Isaac Okoroafor, Corporate Communications Director of the Central Bank of Nigeria, has said Nigeria’s performance, compared to most emerging and frontier economies, has been impressive.
He stated this at the Abuja International Trade Fair, on Wednesday, noting that the consistent drop noticed in Nigeria’s foreign exchange reserves should raise no concerns, as the country has enough forex to purchase 17 to 20 months of exports.
According to Okoroafor, America’s decision to increase its money policy rate has affected emerging and frontier markets, noting that investors have pulled their funds out of economies like Nigeria’s, because of an assurance of more yield in the US.

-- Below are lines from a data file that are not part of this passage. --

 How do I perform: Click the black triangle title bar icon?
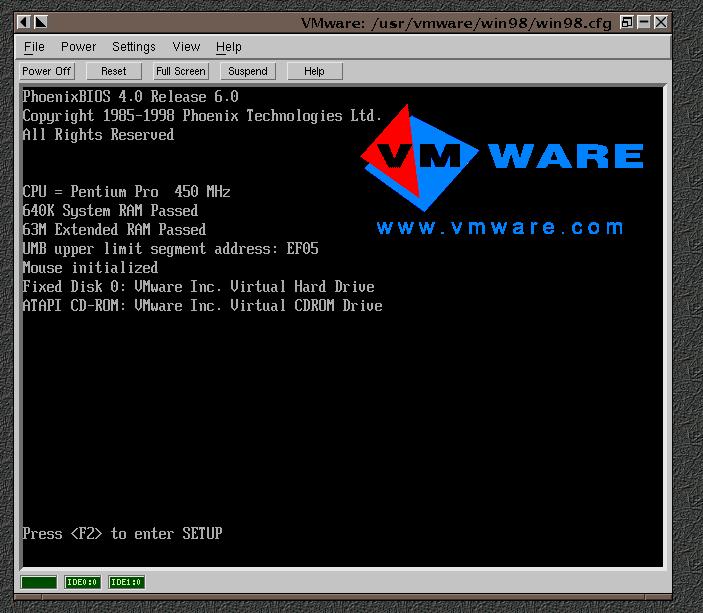[x=42, y=21]
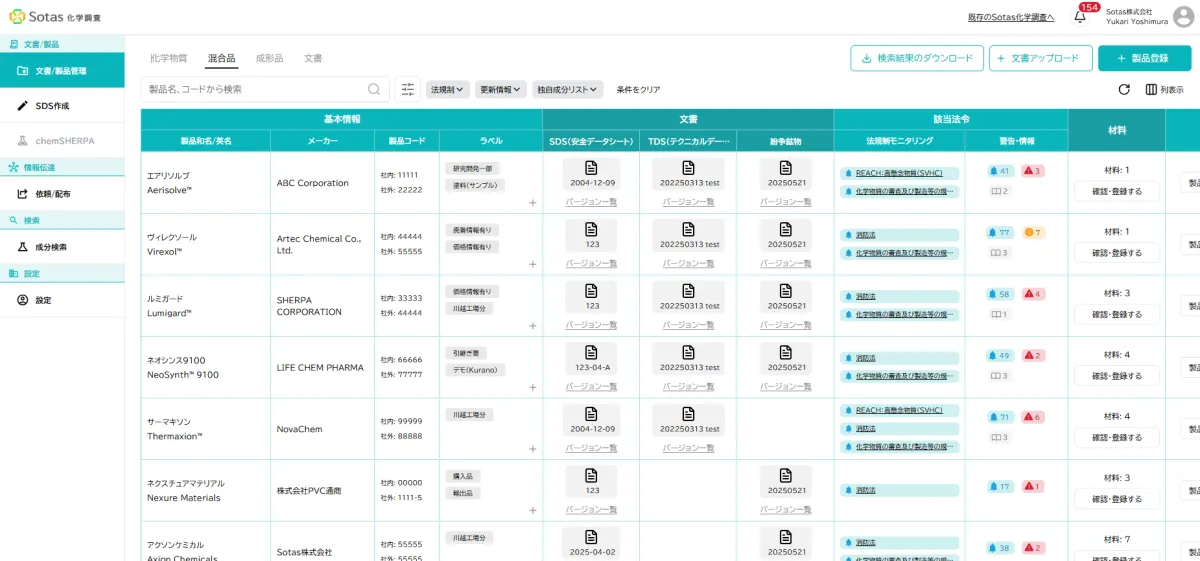Expand the 更新情報 filter dropdown
The height and width of the screenshot is (561, 1200).
tap(501, 90)
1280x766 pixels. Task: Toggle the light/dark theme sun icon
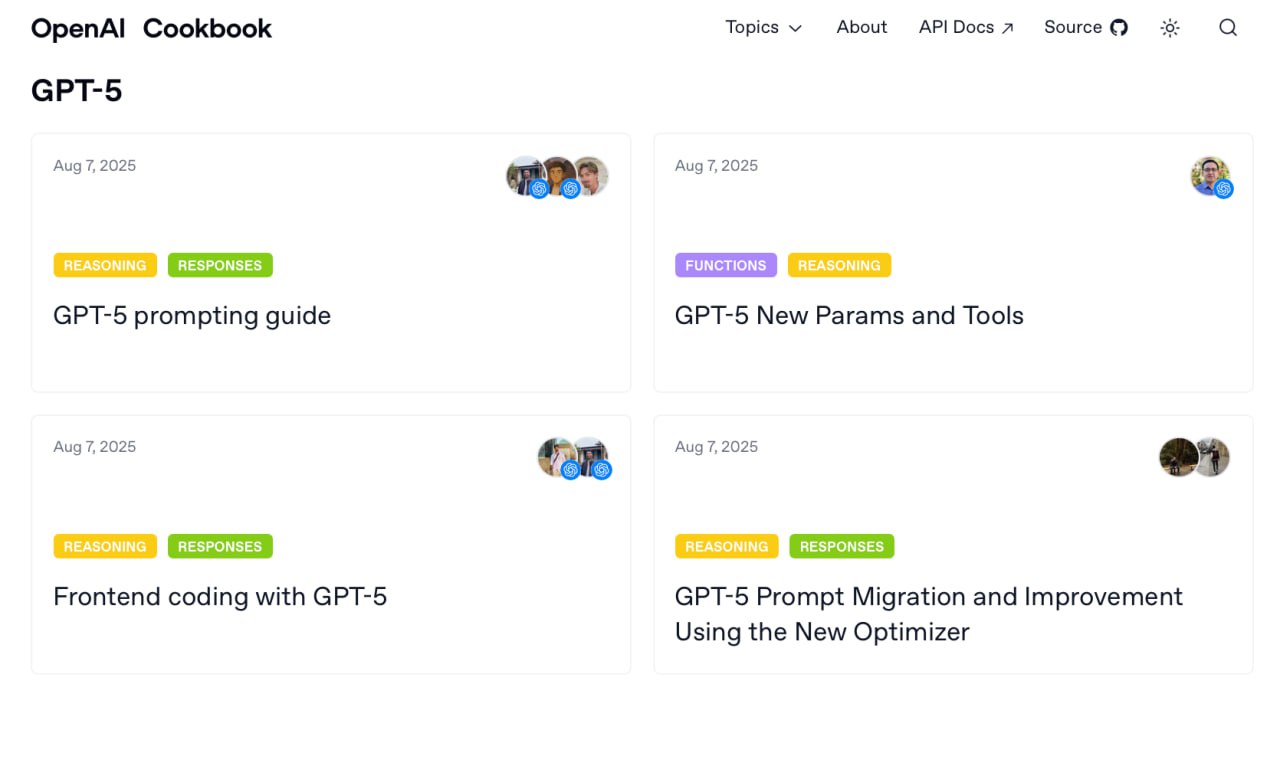pyautogui.click(x=1170, y=28)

His words: “The drop in our forex reserves is basically as a result of the capital flow reversals arising from rising interest rates in the United States. You will recall that the Federal Reserve has been raising rates and has even given guidance that this would continue in the near term.
“As a result of this, investments in the emerging and some frontier markets are gravitating towards the US market to reap higher returns. There is also the factor of election cycle. In Nigeria, however, we have done much better than most emerging and frontier economies.
“Some of these countries have suffered substantial depreciation in their currencies as a result of these flow reversals. For instance, since this year, Argentina has lost 134 per cent of its currency to depreciation largely occasioned by these reversals; Brazil lost 34 per cent; Turkey, 78 per cent; Iran, 25 per cent; South Africa, 19 per cent; Russia, 18 per cent; Pakistan, 17 per cent; United Kingdom, 3.7 per cent; Japan, 1.3 per cent; whereas Nigeria has gained six per cent by way of appreciation.
“The key reason is because the CBN adopted a forex management strategy that has worked successfully, achieving a comfortable stability in the exchange rates and still maintaining an equally comfortable reserves level.”